Eventos populares carregam algo que nenhuma estratégia cria do zero: memória coletiva. A Marejada, maior festa de pescado do Brasil e uma das maiores celebrações da cultura portuguesa no mundo, é parte da identidade de Itajaí e referência entre os grandes eventos culturais do país.
Em 2025, o desafio não era reinventar a Marejada, mas reposicioná-la como um festival de padrão nacional, elevando a experiência do público e a eficiência da operação sem romper com suas raízes históricas.
Esse foi o ponto de partida da atuação da Onzex, agência responsável pela produção da edição realizada entre 2 e 19 de outubro, no Centreventos Itajaí.
Tradição e profissionalização podem caminhar juntas
Desde o início do projeto, a decisão foi clara: tradição não se substitui, se fortalece.
Por isso, cerca de 90% da operação da Marejada permaneceu com mão de obra e fornecedores locais, preservando o ecossistema cultural e econômico que sustenta a festa há mais de três décadas.
O diferencial esteve na aplicação de metodologias utilizadas em grandes festivais e eventos de experiência. Processos mais rigorosos de logística, segurança, gestão de público, cenografia e fluxo passaram a fazer parte da operação, elevando o padrão técnico do evento sem descaracterizá-lo.
“Nosso desafio foi encontrar o equilíbrio entre tradição e inovação. Não viemos substituir o que já funcionava, mas somar”, explica Thiago Figlioulo, CEO da Onzex.
A experiência do público como eixo do reposicionamento
A edição de 2025 passou a ser pensada como uma jornada de experiência, conceito comum em grandes festivais.
Logo na entrada, o público era recebido por um túnel cenográfico em formato de avião, com sons e imagens de Portugal, que conduzia até um pórtico monumental unindo símbolos da cultura portuguesa e da pesca de Itajaí.

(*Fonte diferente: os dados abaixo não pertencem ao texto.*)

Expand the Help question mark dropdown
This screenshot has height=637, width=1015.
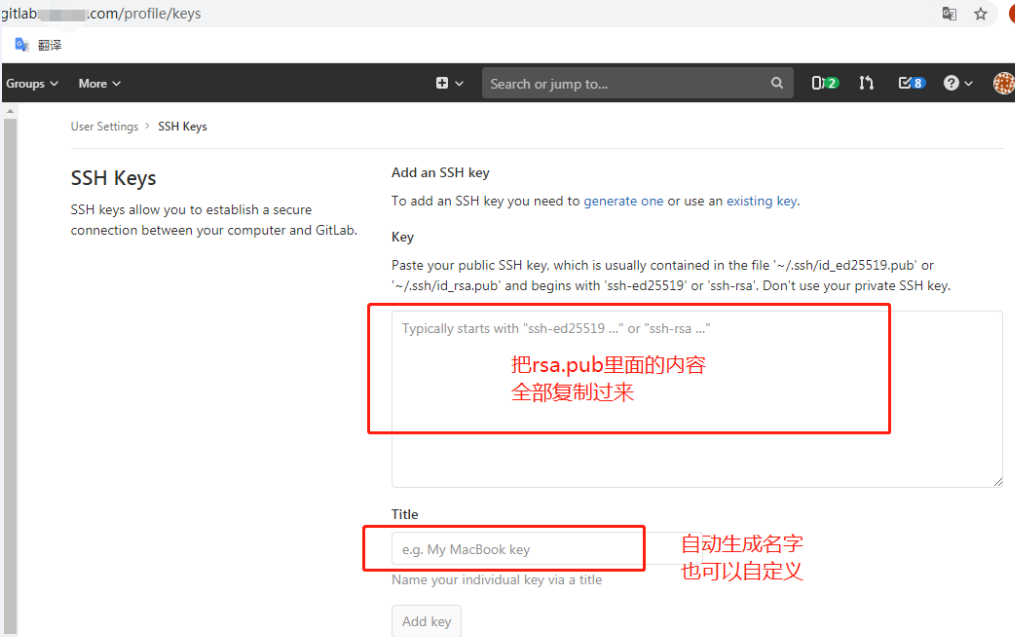point(956,83)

Espaços instagramáveis e áreas temáticas como o Rancho do Pescador, o Porto da Música e o Estaleiro Marejada ajudaram a contar a história da festa de forma contemporânea. A cenografia deixou de ser apenas decorativa e passou a atuar como elemento narrativo.

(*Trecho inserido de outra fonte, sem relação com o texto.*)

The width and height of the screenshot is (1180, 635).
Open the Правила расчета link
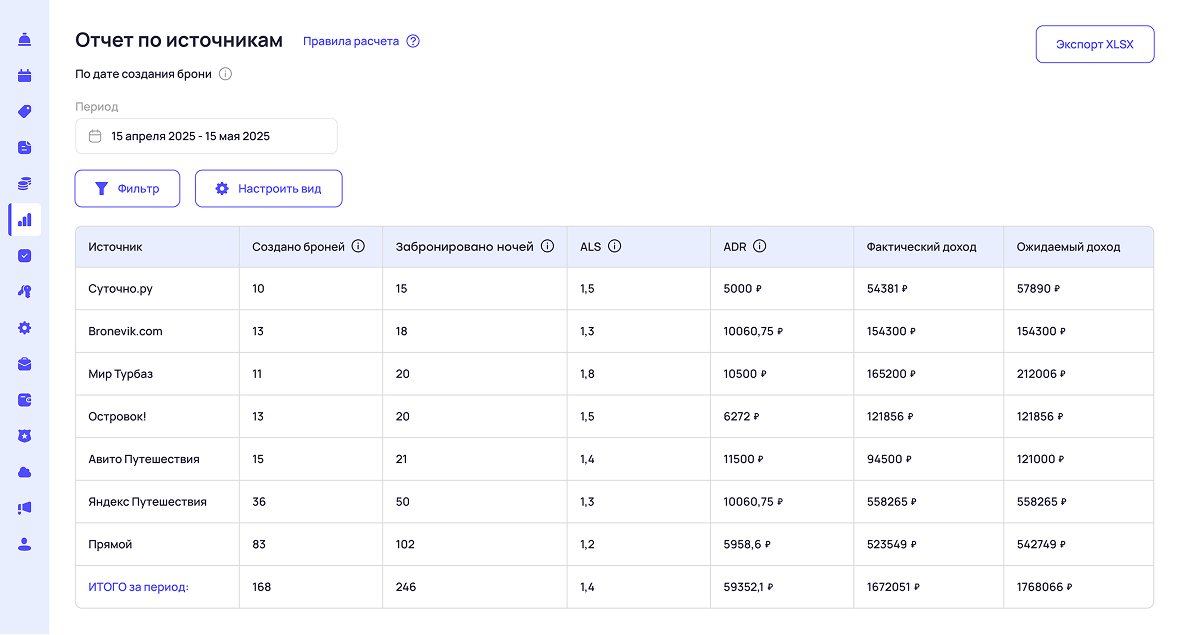[x=351, y=41]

Modelo público-privado e profissionalização dos eventos populares
A produção da Marejada dentro de um modelo público-privado reflete uma tendência crescente no Brasil: a profissionalização de festas populares.
Nesse formato, o município preserva o espírito comunitário e cultural do evento, enquanto a produtora assume responsabilidades técnicas como montagem, cronogramas, manutenção da cenografia e cumprimento das normas de segurança.
Para o público, isso se traduz em mais conforto, organização e diversidade de experiências. Para a cidade, significa aumento do turismo, maior visibilidade nacional e fortalecimento da economia local.
Sustentabilidade integrada à experiência do evento
A sustentabilidade sempre foi um pilar da Marejada, e a edição de 2025 reforçou esse compromisso.
O evento segue livre de plásticos descartáveis, com copos reutilizáveis, distribuição de água gratuita, coleta correta de óleo de cozinha e compostagem de resíduos orgânicos, cujo adubo é doado ao horto municipal.
O papel da Onzex foi estruturar os processos e comunicar essas ações de forma clara, tornando a sustentabilidade parte natural da experiência do festival.
Um novo posicionamento para a Marejada
A edição de 2025 marca um novo capítulo na história da Marejada. A união entre tradição local, mão de obra regional e expertise em grandes festivais reposiciona o evento como um festival popular de padrão nacional, sem perder seu DNA cultural.
Mais do que uma festa, a Marejada se consolida como um case de produção de eventos, mostrando que é possível respeitar raízes, profissionalizar operações e criar experiências relevantes para público, marcas e cidades.